ULUSLARARASI KADIN CEMİYETLERİ İLE İLİŞKİLER
1930 tarihinde Türk kadınlara belediye seçimlerine katılma hakkının verilmesi tüm dünyadaki kadın cemiyetlerinin dikkatini çekmişti. Türk Kadın Birliğinin çalışmaları dikkatle izlenmeye başlanmıştı.
Türk Kadın Birliği de özellikle Batılı kadın cemiyetleri ile yazışmalar yaparak onları çalışmaları konusunda bilgilendirmeye çabalıyordu. İlişki, Müslüman ülkelerdeki kadın örgütlerinden daha çok Batılı ülkelerdeki kadın örgütleri ile yoğun bir biçimde sürdürülüyordu.
Türkiye’de kadınlara sağlanan siyasi haklar bakımından esasında Doğulu ve Batılı ülkelerin pek farkı yoktu.

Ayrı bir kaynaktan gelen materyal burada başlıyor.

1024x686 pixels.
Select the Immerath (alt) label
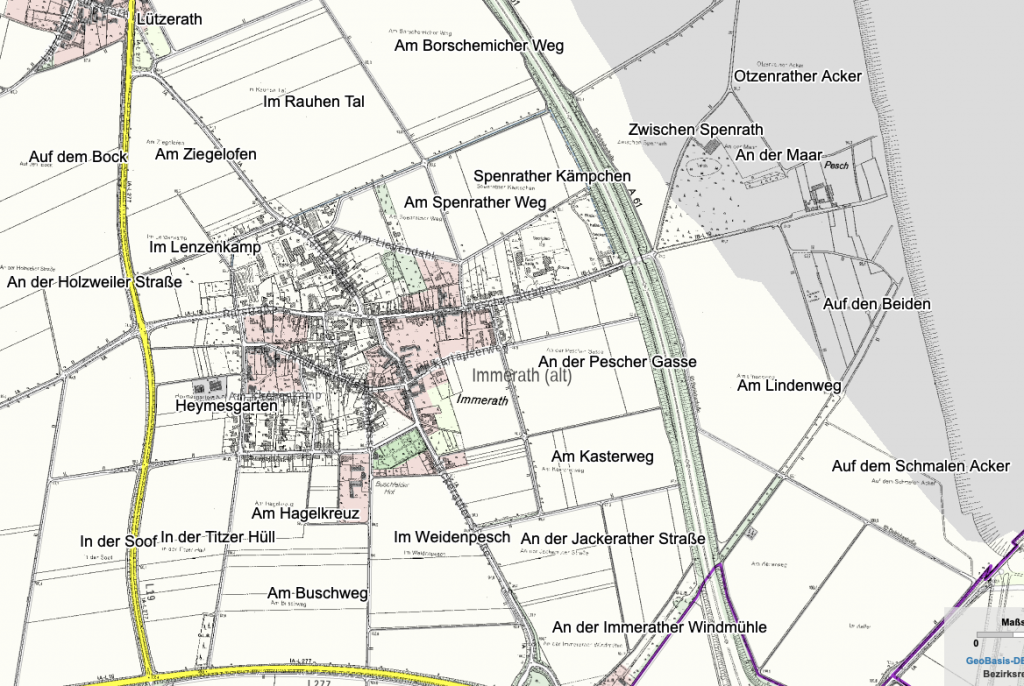tap(521, 375)
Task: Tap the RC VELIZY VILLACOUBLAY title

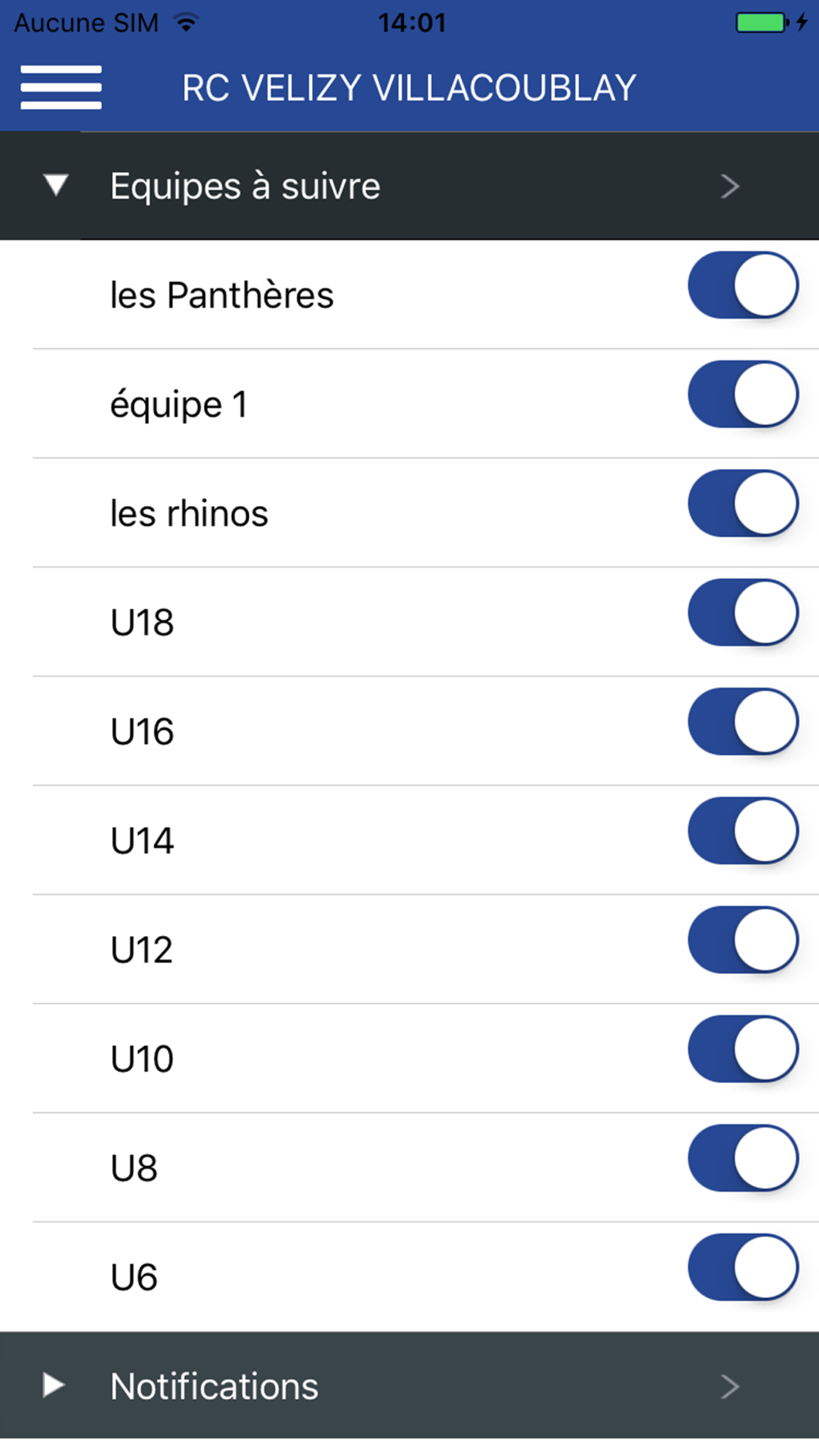Action: point(409,88)
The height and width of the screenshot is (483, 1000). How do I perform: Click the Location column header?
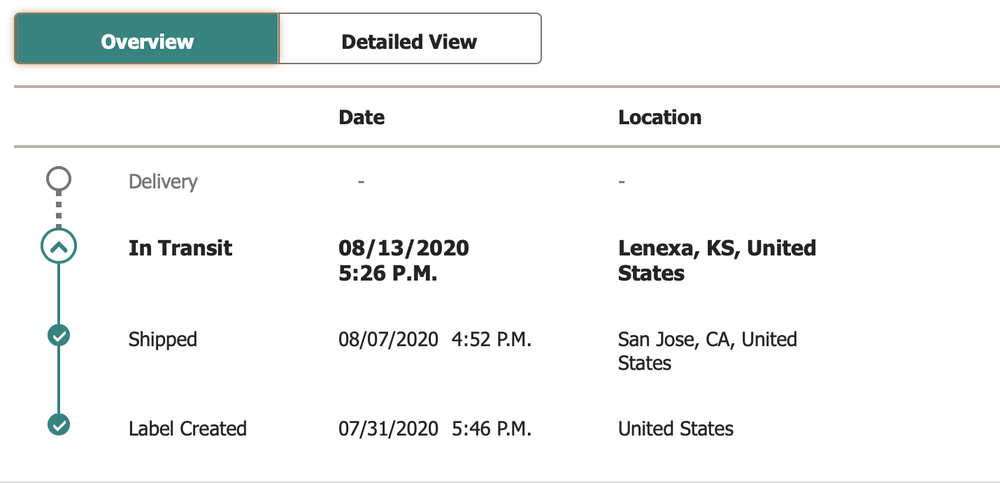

Her iki kesimde de kadınların henüz siyasi hakları yoktu. Batılı ülkelerde kadınlar, Doğu ülke kadınlarına göre bazı haklar bakımından önemli kazanımlar elde etmişlerdi. Fakat siyasi haklar konusunda iki taraf da Türkiye’nin gerisinde kalmış bulunuyorlardı.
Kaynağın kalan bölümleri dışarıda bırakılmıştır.